TASK REQUIREMENTS: Where the line holding "Given: Open the" appears, start copying, and continue exactly through the last line of the listing, skipping pictures.

▼

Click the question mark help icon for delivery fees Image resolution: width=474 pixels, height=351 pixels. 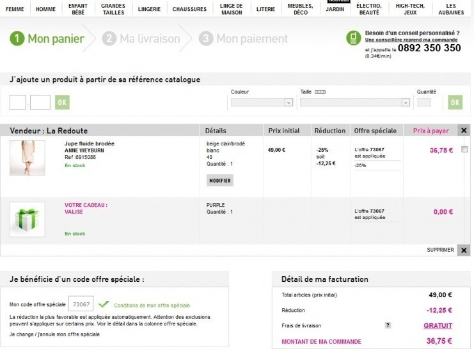pyautogui.click(x=388, y=326)
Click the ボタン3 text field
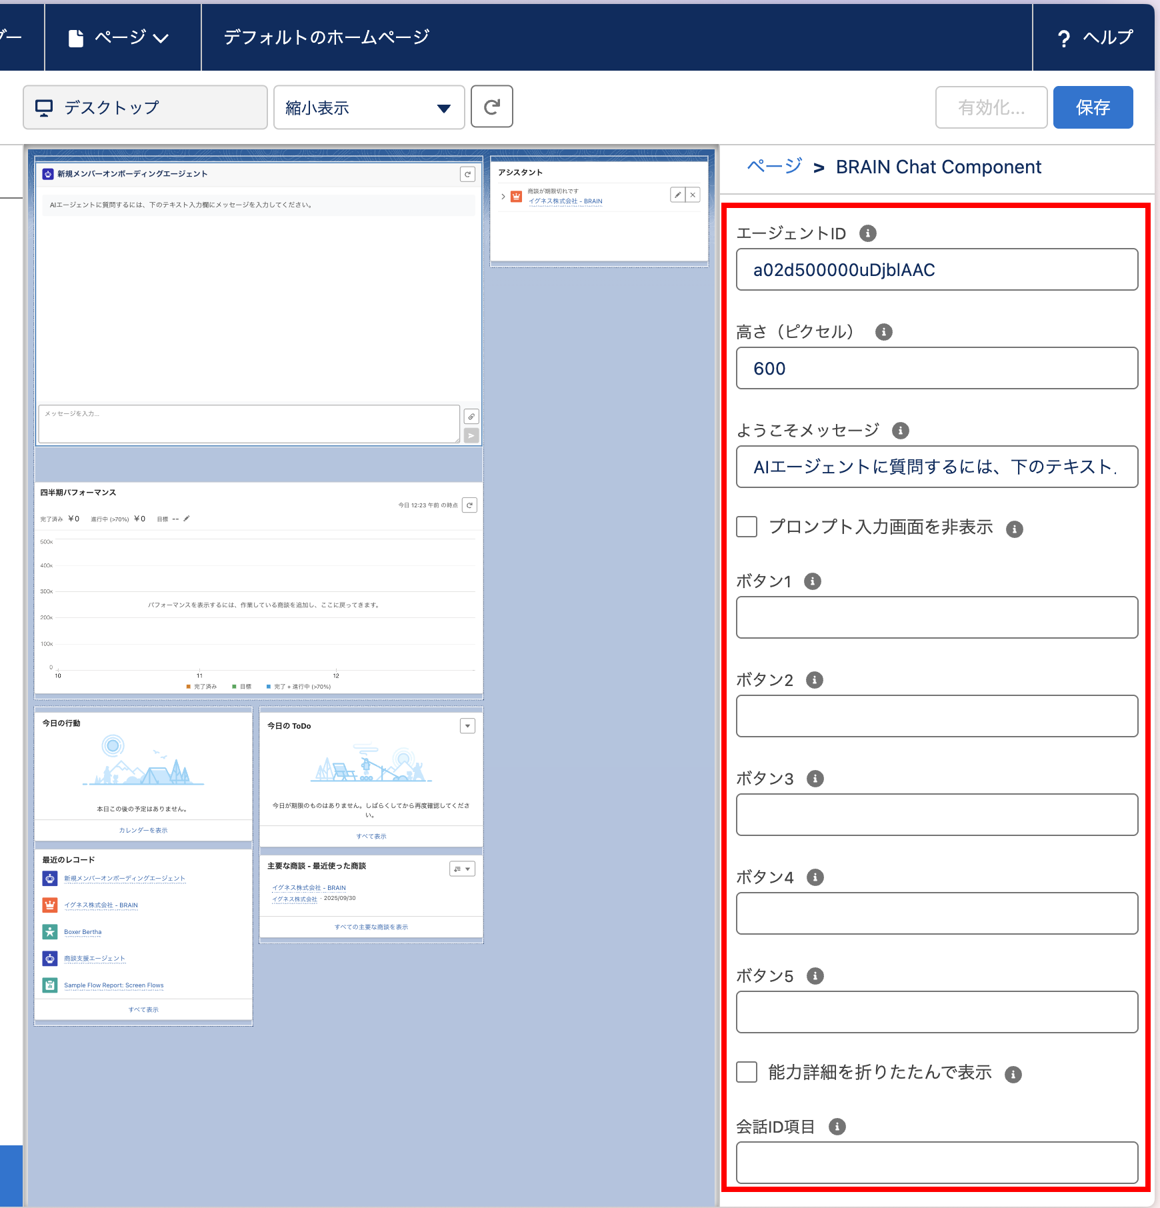Screen dimensions: 1160x1208 tap(936, 815)
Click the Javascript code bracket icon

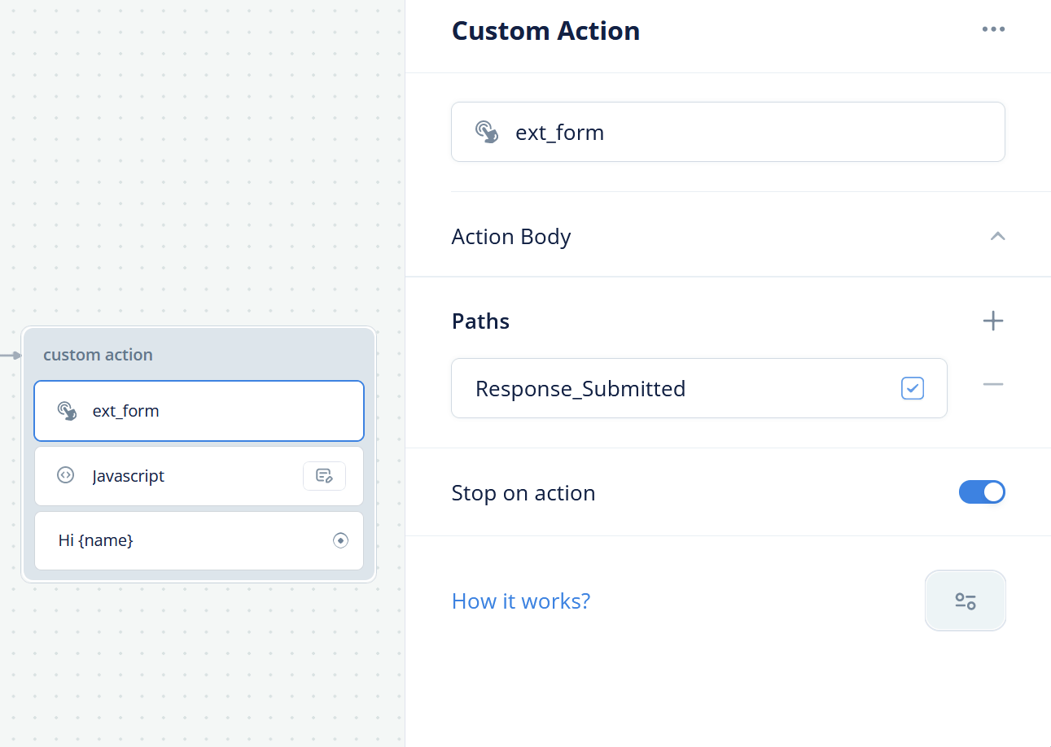pyautogui.click(x=66, y=475)
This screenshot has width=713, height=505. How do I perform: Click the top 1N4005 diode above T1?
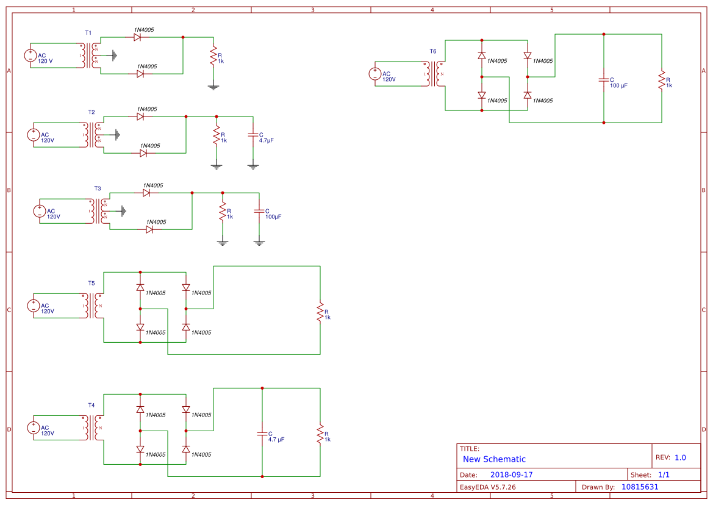pos(138,37)
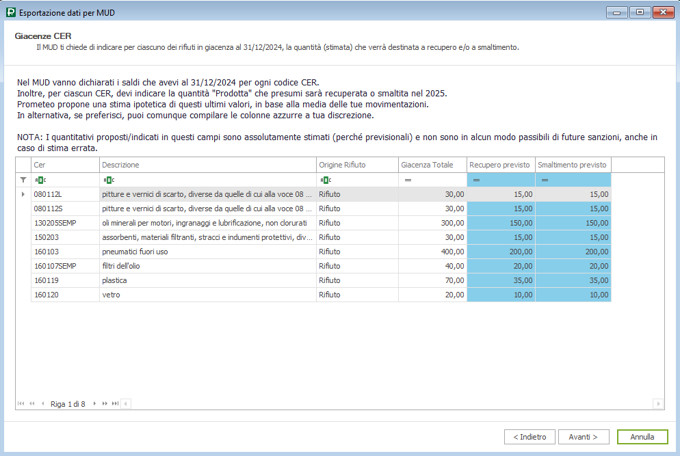
Task: Go back with the Indietro button
Action: (529, 437)
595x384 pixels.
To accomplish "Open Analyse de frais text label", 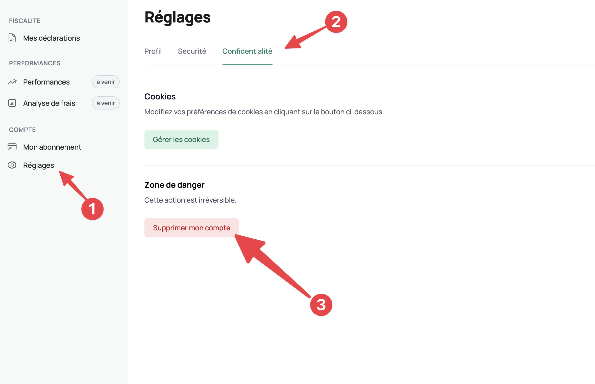I will pos(49,103).
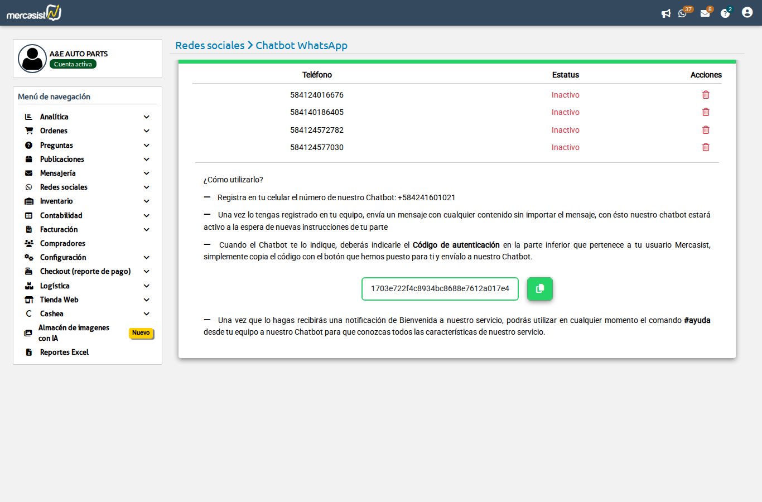This screenshot has width=762, height=502.
Task: Select the Mensajería envelope icon
Action: [28, 173]
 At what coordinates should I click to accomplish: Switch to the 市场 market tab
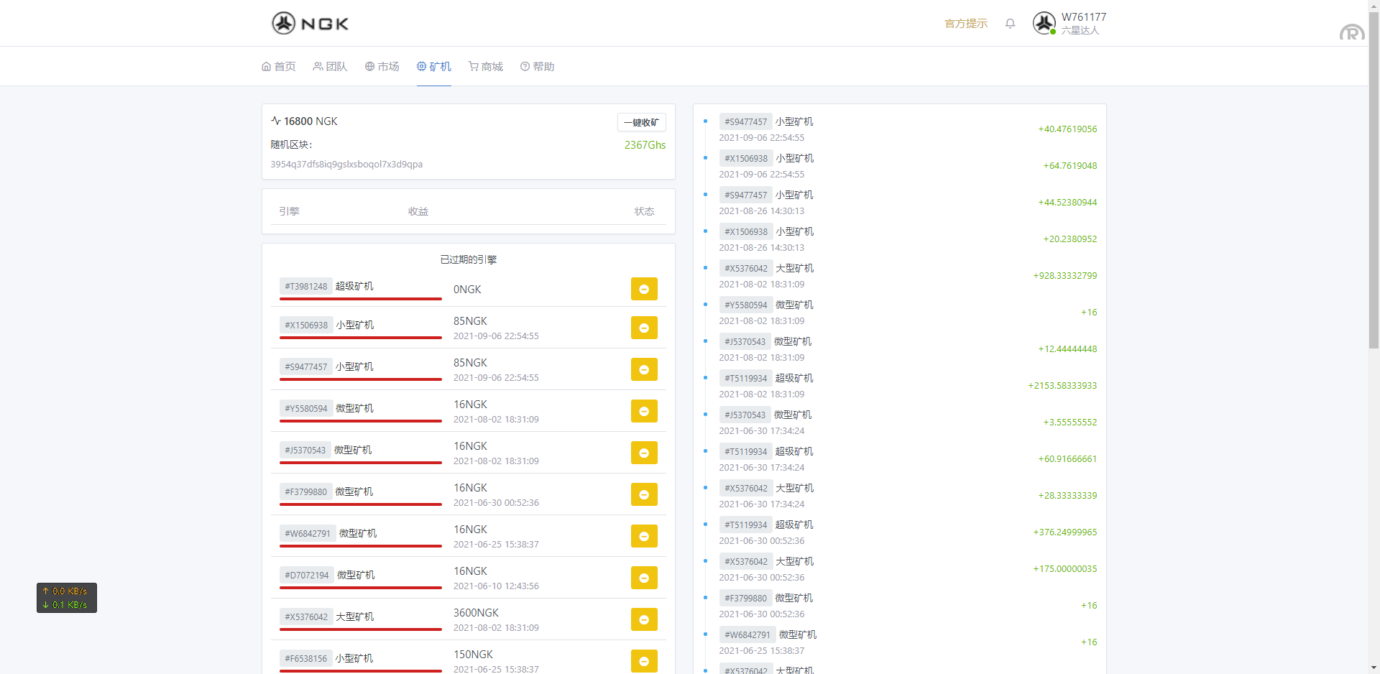pyautogui.click(x=382, y=67)
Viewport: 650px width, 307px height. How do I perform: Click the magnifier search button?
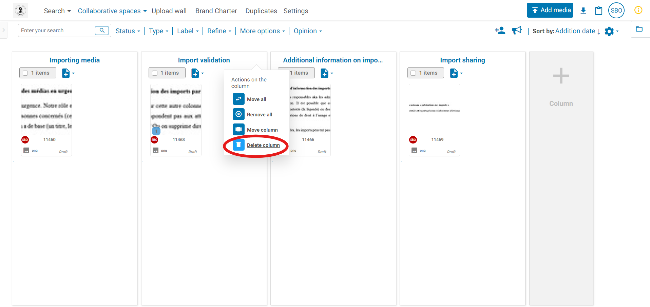102,31
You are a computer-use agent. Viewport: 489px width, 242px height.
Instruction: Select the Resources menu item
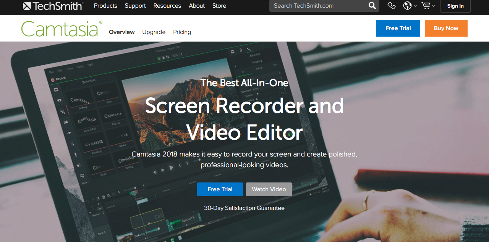tap(167, 6)
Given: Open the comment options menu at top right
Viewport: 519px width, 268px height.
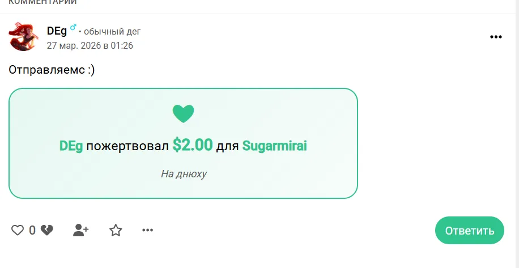Looking at the screenshot, I should 496,37.
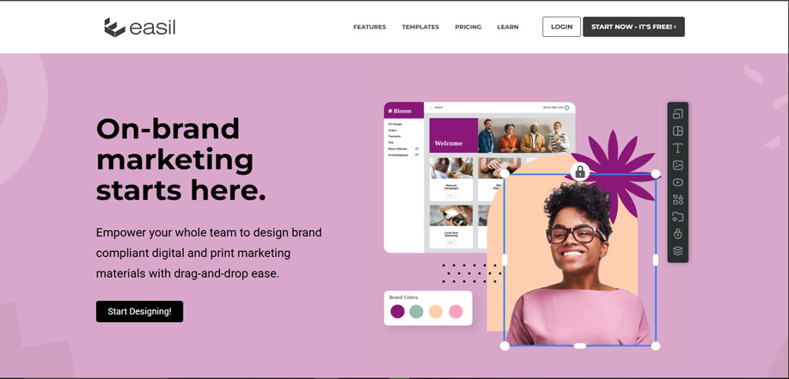Screen dimensions: 789x379
Task: Open the Layers stack icon
Action: 677,251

▲

SOLVED EXERCISE:
Given: Open the comment options menu at top right
Viewport: 519px width, 268px height.
Looking at the screenshot, I should 496,37.
Screen dimensions: 789x379
Task: Open the Layers stack icon
Action: 677,251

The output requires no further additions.